_Job 1_.
In the Exodus passage, update the section starting at "18 On that day, unlike" and ending at "of the land.", replacing "dwell" with "reside".
_Job 2_.
According to the Exodus passage, on what date did God bring the mixed horde of wild beasts upon the homes of Pharaoh and his courtiers?
_Job 3_.
Continue the Exodus passage from its final sentence.

_Extracted text_.
18 On that day, unlike the first three plagues,58 I will set apart the land of Goshen, where My people dwell, so that there will not be any mixed horde there. Thus you will realize that I am God not only in heaven but also on earth, in the midst of the land.

Sixth Reading 19 "I will make a redemptive distinction between My people and your people. This miraculous sign will come about tomorrow.' "

20 But Pharaoh did not heed Moses' warning, so, on Tishrei 8, 2448, God did this, and a huge mixed horde of wild beasts came upon the homes of Pharaoh and of his courtiers; throughout the land of Egypt the land was devastated by the mixed horde of wild beasts. Since Moses and Aaron did not perform a specific act to cause this plague, the necromancers had no illusions that it was performed by magic, and therefore did not try to imitate it.59

21 Pharaoh summoned Moses and Aaron and said, "Go and sacrifice to your God in this land. You can serve him here and there is no need for you to make a journey into the desert."

Stored data:
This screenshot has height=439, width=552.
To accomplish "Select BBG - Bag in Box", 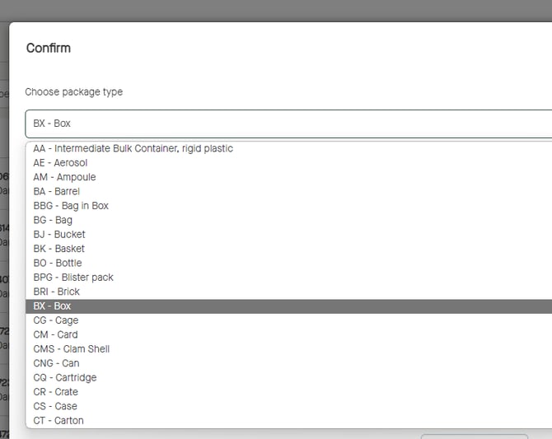I will click(71, 206).
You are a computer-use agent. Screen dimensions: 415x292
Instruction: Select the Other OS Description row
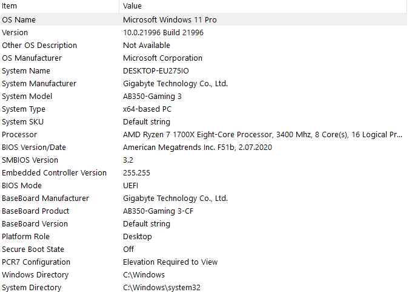(x=39, y=45)
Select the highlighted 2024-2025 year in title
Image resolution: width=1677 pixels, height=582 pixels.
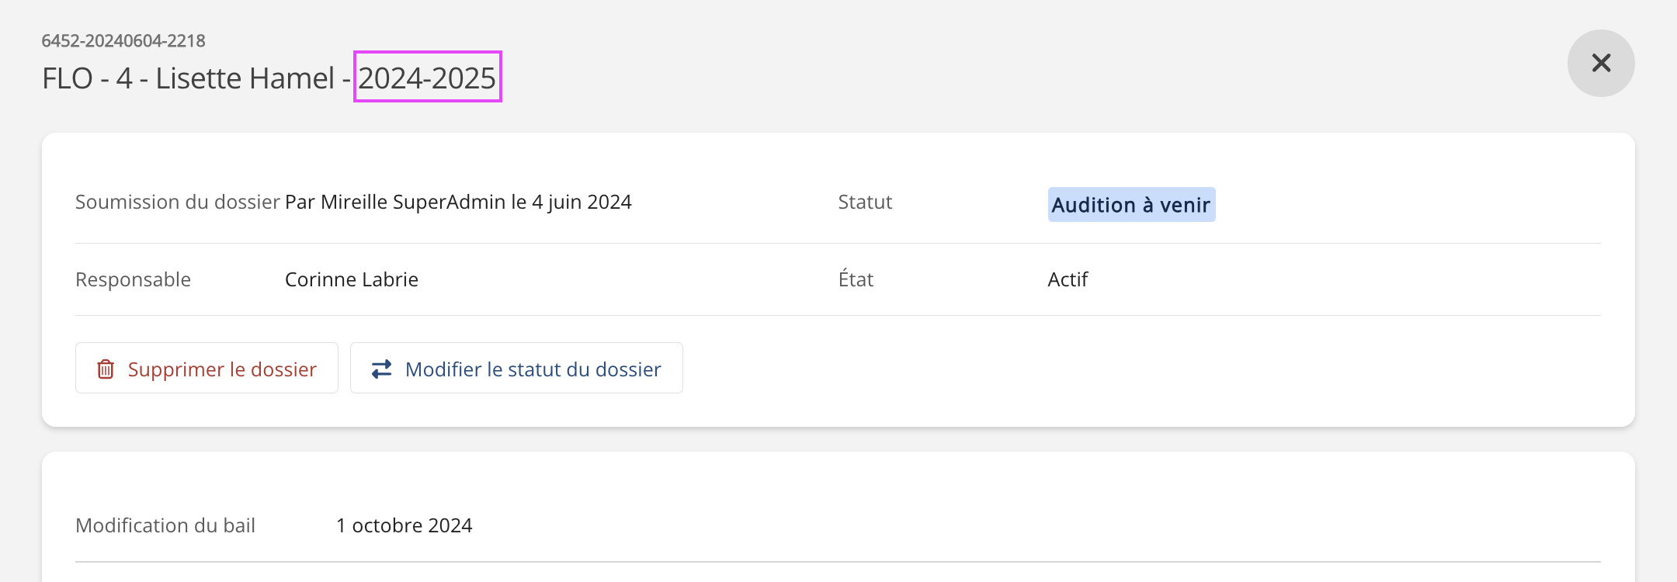click(x=427, y=78)
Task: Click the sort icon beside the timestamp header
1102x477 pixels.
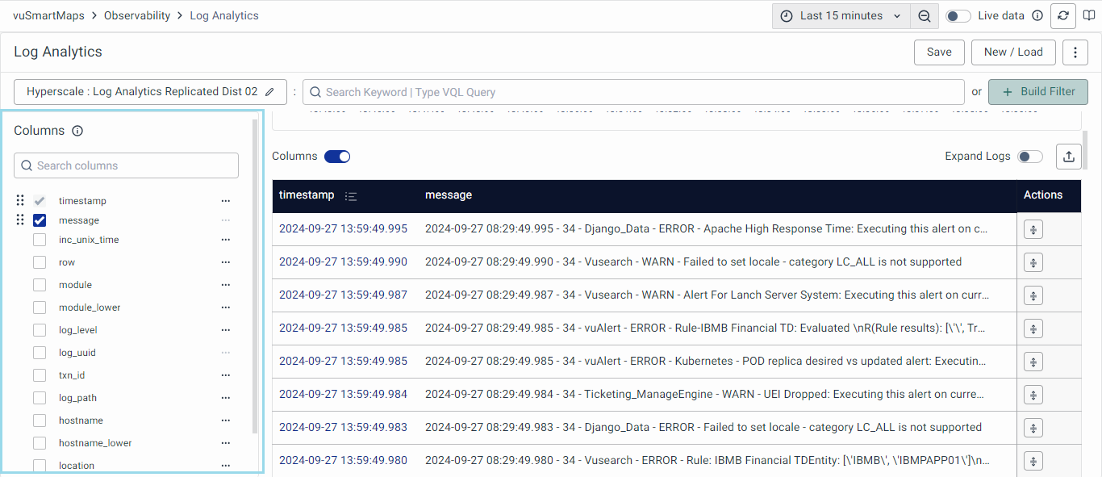Action: (x=351, y=195)
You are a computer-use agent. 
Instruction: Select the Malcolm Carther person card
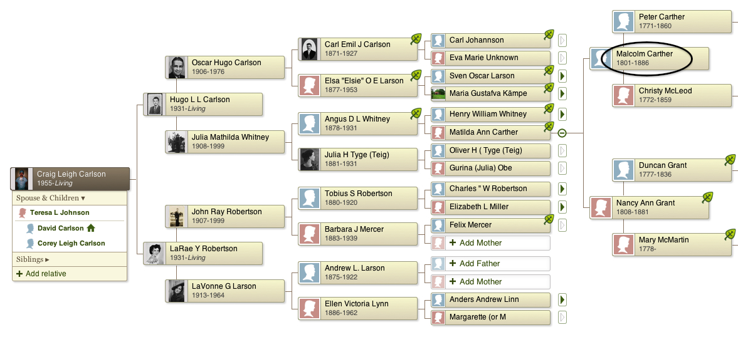649,59
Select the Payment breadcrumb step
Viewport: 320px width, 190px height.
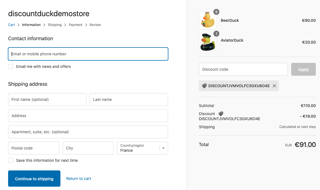pos(76,25)
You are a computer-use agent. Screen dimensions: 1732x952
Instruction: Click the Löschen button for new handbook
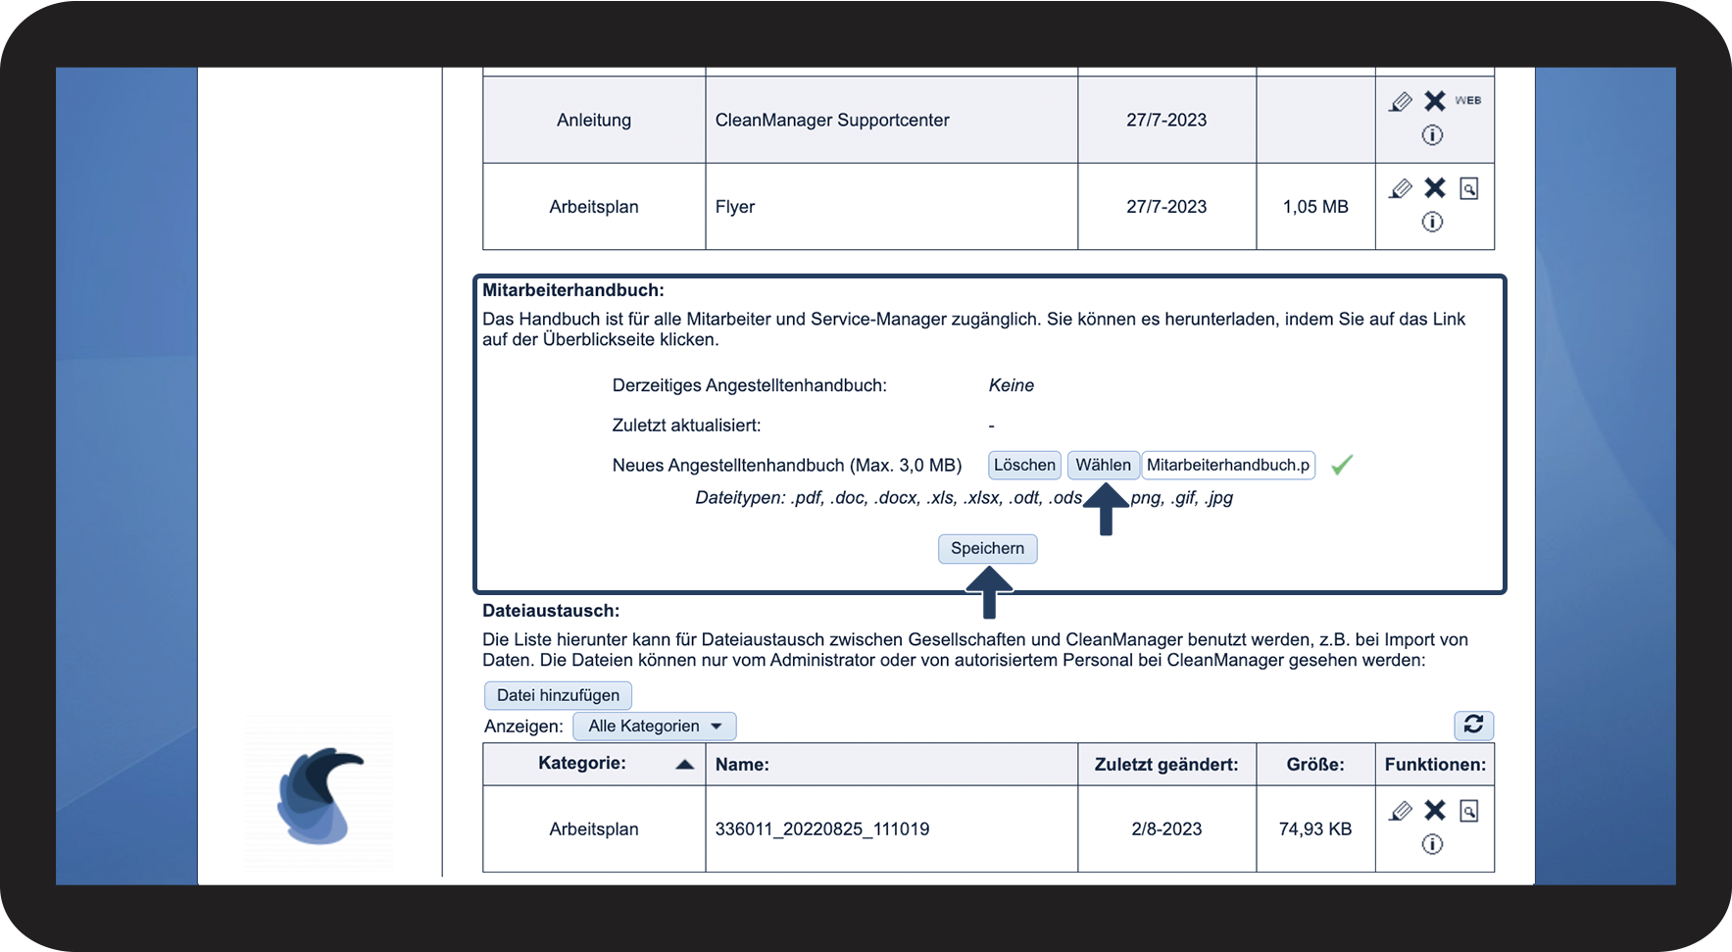(x=1024, y=465)
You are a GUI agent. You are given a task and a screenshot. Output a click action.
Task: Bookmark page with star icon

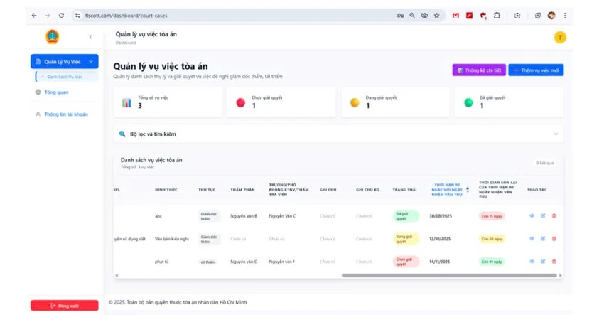coord(436,16)
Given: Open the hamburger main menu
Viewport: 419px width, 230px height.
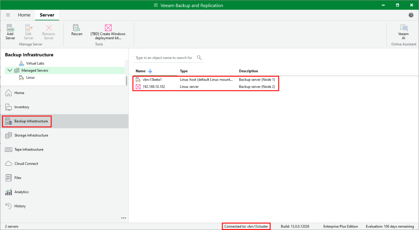Looking at the screenshot, I should pyautogui.click(x=8, y=15).
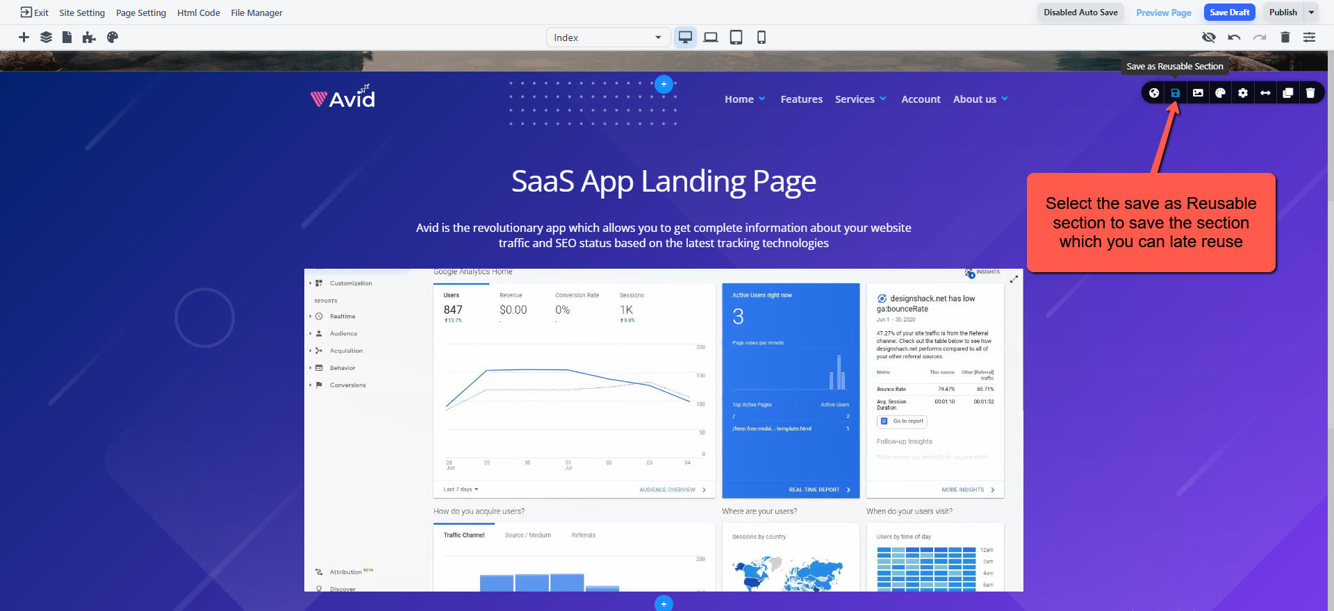Duplicate the section with copy icon
Image resolution: width=1334 pixels, height=611 pixels.
point(1287,93)
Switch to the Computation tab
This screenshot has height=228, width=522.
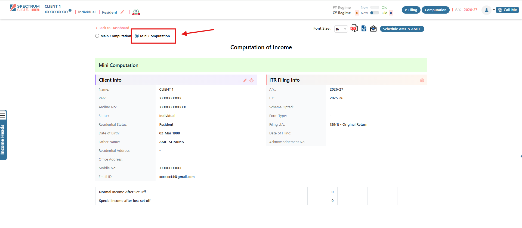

_Exercise response 1_.
18 On that day, unlike the first three plagues,58 I will set apart the land of Goshen, where My people reside, so that there will not be any mixed horde there. Thus you will realize that I am God not only in heaven but also on earth, in the midst of the land.

_Exercise response 2_.
Tishrei 8, 2448

_Exercise response 3_.
22 Moses said, "It would not be proper to do so, for it is the deity of Egypt that we would sacrifice to God, our God. We are going to sacrifice sheep, one of the animals you worship as an idol. If we were to sacrifice the deity of the Egyptians before their very eyes, would they not stone us?!

23 We must make a three-day journey into the wilderness and sacrifice to God, our God, according to what He will tell us."

24 Pharaoh said, "Very well; I will let you leave so that you can sacrifice to God, your God, in the wilderness, but you must not travel far. And pray for me!"

25 Moses answered, "I am now going to leave your presence and I will pray to God, and tomorrow the horde of wild beasts will go away from Pharaoh and his courtiers and his people. But let Pharaoh never again deceive us by not allowing the people to leave and sacrifice to God!"

26 Moses then left Pharaoh's presence and prayed to God.

27 God did as Moses asked and removed the mixed horde of wild beasts from Pharaoh and his courtiers and his people. They went back to where they came from and not one remained. They did not simply die, as did the frogs, for then the Egyptians could have made use of their hides.

28 But this time, too, Pharaoh hardened his heart, and he did not let the people leave.

The Fifth Plague: Epidemic

9:1 So, on the 15th of Tishrei, God told Moses to announce the fifth plague—an epidemic—and warn Pharaoh about it. On the last day of the warning, God said to Moses, "Come to Pharaoh and tell him, 'This is what God, God of the Hebrews, has said: "Let My people go so that they may serve Me."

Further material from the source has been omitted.